- Opening Delimiter -
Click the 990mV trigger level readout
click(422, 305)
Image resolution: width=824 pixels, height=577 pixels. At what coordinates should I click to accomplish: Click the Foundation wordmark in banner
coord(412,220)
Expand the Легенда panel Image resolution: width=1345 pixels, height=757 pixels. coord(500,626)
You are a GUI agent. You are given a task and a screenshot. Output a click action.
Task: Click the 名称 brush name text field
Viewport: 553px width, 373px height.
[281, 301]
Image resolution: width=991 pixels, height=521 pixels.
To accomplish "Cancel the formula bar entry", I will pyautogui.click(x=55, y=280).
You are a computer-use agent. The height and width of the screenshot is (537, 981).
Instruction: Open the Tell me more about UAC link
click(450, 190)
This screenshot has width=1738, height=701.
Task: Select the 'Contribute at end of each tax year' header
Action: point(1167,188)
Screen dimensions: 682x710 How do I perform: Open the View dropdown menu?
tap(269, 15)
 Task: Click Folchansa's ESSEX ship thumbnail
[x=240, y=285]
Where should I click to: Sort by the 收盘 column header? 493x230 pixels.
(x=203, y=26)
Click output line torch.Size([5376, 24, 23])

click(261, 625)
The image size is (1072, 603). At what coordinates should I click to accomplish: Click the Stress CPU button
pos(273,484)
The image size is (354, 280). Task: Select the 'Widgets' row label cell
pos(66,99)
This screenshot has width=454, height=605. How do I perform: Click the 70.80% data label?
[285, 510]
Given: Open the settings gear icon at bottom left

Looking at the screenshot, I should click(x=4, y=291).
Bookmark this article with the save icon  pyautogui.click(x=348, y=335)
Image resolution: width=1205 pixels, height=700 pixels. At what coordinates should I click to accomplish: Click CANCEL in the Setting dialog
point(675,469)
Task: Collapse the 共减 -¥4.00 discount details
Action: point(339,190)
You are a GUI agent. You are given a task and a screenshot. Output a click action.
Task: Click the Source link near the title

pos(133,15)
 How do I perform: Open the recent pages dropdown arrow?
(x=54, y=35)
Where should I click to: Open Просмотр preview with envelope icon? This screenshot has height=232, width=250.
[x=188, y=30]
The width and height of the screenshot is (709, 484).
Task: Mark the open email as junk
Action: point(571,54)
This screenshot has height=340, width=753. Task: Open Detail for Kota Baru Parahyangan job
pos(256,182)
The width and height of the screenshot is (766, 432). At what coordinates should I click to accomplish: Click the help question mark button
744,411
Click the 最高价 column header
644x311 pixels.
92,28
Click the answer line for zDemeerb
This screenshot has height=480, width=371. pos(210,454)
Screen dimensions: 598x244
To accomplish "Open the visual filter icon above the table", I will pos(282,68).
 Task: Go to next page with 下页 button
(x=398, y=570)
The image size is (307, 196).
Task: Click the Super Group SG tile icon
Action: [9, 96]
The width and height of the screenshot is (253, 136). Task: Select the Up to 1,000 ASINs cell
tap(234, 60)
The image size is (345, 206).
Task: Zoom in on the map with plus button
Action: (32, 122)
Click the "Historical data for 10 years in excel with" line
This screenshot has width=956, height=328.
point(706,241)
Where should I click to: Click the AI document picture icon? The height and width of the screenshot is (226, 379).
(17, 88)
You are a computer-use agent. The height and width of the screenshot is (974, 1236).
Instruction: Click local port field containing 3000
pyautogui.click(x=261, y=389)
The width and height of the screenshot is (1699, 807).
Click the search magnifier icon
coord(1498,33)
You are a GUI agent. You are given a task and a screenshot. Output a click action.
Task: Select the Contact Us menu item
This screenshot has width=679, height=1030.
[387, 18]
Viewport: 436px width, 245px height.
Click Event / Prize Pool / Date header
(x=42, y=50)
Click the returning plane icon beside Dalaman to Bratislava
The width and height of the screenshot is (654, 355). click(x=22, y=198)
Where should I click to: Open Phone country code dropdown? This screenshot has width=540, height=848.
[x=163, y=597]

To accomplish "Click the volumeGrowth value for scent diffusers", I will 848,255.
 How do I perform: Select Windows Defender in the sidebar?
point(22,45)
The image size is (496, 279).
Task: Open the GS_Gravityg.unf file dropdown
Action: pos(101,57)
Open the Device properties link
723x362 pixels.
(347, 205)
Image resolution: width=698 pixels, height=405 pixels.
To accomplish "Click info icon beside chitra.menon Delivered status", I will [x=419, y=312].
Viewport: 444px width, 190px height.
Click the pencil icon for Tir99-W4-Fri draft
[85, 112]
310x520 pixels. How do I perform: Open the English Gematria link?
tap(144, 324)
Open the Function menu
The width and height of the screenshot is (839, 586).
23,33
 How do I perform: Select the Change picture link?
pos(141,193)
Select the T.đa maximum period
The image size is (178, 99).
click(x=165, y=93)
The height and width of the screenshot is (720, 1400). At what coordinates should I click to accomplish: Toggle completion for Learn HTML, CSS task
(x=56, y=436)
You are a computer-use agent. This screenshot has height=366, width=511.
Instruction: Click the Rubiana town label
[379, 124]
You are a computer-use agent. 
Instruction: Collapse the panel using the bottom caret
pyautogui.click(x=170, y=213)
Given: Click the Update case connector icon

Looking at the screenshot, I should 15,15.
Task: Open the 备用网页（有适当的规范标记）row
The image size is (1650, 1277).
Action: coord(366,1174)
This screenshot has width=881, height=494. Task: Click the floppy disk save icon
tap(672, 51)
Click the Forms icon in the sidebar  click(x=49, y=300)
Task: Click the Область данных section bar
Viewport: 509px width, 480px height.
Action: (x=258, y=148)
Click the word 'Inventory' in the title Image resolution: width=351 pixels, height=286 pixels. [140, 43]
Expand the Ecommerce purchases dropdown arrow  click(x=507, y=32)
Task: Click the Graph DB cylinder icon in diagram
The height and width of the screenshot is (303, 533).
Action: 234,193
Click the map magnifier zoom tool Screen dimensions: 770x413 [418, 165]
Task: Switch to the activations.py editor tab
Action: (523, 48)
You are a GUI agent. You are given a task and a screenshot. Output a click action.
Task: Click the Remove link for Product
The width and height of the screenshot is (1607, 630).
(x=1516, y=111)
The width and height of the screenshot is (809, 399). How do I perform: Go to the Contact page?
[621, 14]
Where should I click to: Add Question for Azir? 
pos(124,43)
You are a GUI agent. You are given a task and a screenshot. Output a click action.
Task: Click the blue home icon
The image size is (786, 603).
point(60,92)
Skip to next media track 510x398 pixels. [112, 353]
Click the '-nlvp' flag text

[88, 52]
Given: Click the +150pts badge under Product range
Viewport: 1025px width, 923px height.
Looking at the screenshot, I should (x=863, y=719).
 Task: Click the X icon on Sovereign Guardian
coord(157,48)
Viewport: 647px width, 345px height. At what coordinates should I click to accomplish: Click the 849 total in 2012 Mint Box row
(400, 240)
- Closing Delimiter -
* Work instruction *
Pick out, from the lines above, every one that contains the string "will".

* Output of the task *
To accomplish "Cancel the formula bar entry", I will pyautogui.click(x=55, y=280).
To accomplish "Open the visual filter icon above the table", I will pos(282,68).
To accomplish "Click the volumeGrowth value for scent diffusers", I will 848,255.
To accomplish "Click info icon beside chitra.menon Delivered status", I will [x=419, y=312].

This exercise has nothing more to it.